§ **Work to complete**:
The expected output is the data below, restated word for word.

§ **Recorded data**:

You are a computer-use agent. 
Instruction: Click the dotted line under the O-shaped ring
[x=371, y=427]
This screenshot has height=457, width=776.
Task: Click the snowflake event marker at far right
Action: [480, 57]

§ **Your solution**:
You are a computer-use agent. 
Instruction: Click the dotted line under the O-shaped ring
[x=371, y=427]
This screenshot has height=457, width=776.
Task: Click the snowflake event marker at far right
Action: [480, 57]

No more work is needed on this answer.